Software Provenance, Drift, and Rebuild Evidence¶
Page Maps¶
graph LR
family["Reproducible Research"]
program["Deep Dive Snakemake"]
section["Software Boundaries Reproducible Rules"]
page["Software Provenance, Drift, and Rebuild Evidence"]
capstone["Capstone evidence"]
family --> program --> section --> page
page -.applies in.-> capstone
flowchart LR
orient["Orient on the page map"] --> read["Read the main claim and examples"]
read --> inspect["Inspect the related code, proof, or capstone surface"]
inspect --> verify["Run or review the verification path"]
verify --> apply["Apply the idea back to the module and capstone"]
Software boundaries are only half the story.
The other half is proving what changed when the software changes.
That matters because a workflow can become non-reproducible even when the file graph still looks correct.
If a helper script, package function, environment file, or container image changes, the repository needs a credible way to explain:
- what changed
- which outputs are now questionable
- what should be rebuilt
- what evidence will travel with the rebuilt results
That is the job of software provenance.
Drift does not begin only with input files¶
Learners often first meet Snakemake through file timestamps and declared dependencies.
That is a useful start, but it is incomplete.
Drift can also come from:
- edits to workflow scripts
- changes in package code under
src/ - runtime declaration changes in environment files
- container image revisions
- tool upgrades that alter behavior without changing rule syntax
This is why software boundaries must stay explicit. You cannot review or rebuild what you cannot name.
Reproducibility needs change evidence¶
A strong repository can answer questions like:
- did a software change invalidate published outputs?
- which rules are affected by a helper-code edit?
- what runtime changed between two runs?
- can we explain the software surface that produced this artifact?
Those are not luxury questions. They are the practical questions of trust.
One useful review loop¶
flowchart LR
change["software change"] --> detect["detect affected rules or outputs"]
detect --> rebuild["rebuild what is no longer trustworthy"]
rebuild --> record["record provenance with the new artifact"]
record --> review["review what changed and why"]
This loop is what turns reproducibility from a slogan into a working practice.
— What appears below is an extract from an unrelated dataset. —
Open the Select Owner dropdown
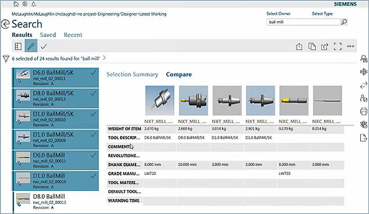tap(278, 13)
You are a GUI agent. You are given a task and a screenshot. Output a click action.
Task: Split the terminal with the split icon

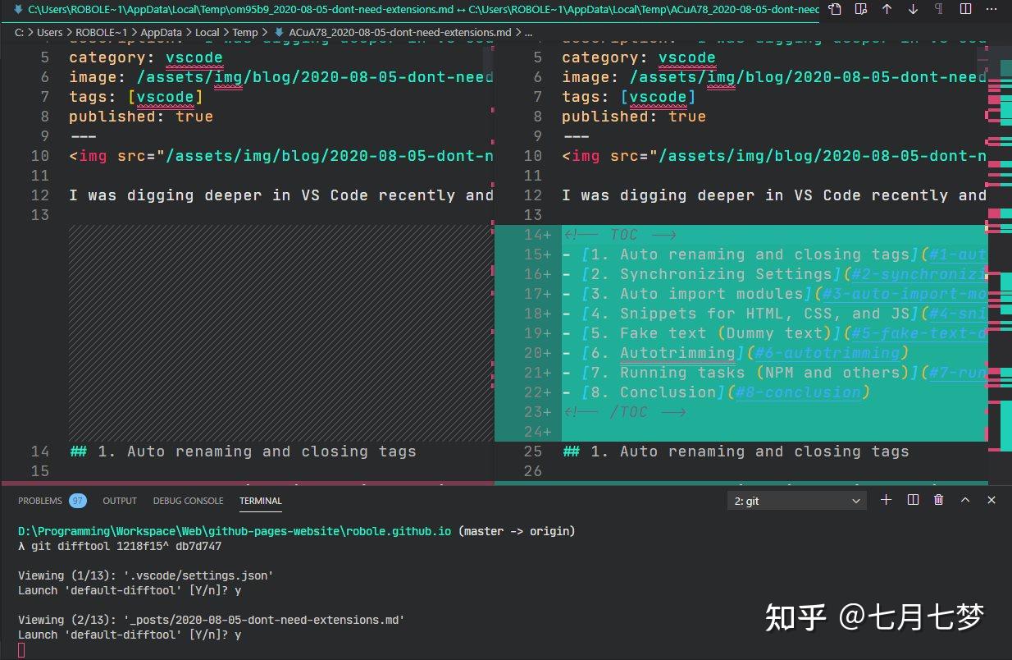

What counts as software evidence¶
Good software evidence often includes:
- the git revision or release identifier of the repository
- the environment or container declaration used for execution
- tool or interpreter versions that materially affect behavior
- a provenance artifact that travels with published results
In the capstone, workflow/scripts/provenance.py points toward this idea. A workflow step
can emit an artifact that explains the software context of the publication outputs.
That is much stronger than relying on memory or a comment in a pull request.
File freshness is not enough¶
Weak assumption:
if the inputs are unchanged, the outputs are still trustworthy.
That assumption fails when:
- a script's transformation logic changes
- a library upgrade alters ordering, formatting, or statistical behavior
- a package helper fixes a bug that changes output meaning
The files may look fresh while the meaning is stale.
That is drift.
A stronger practice¶
Stronger shape:
- keep software surfaces explicit enough that a reviewer can name them
- treat code and runtime changes as reasons to re-evaluate output trust
- generate provenance artifacts for outputs that will be shared or published
- use rebuild-oriented review commands when software changes are suspected
In practice, this is where commands such as --list-changes code or broader provenance
checks become valuable. They help the team connect software edits to output risk.
A simple example¶
Imagine this sequence:
src/capstone/reporting.pychanges how summary statistics are rounded.- No input files change.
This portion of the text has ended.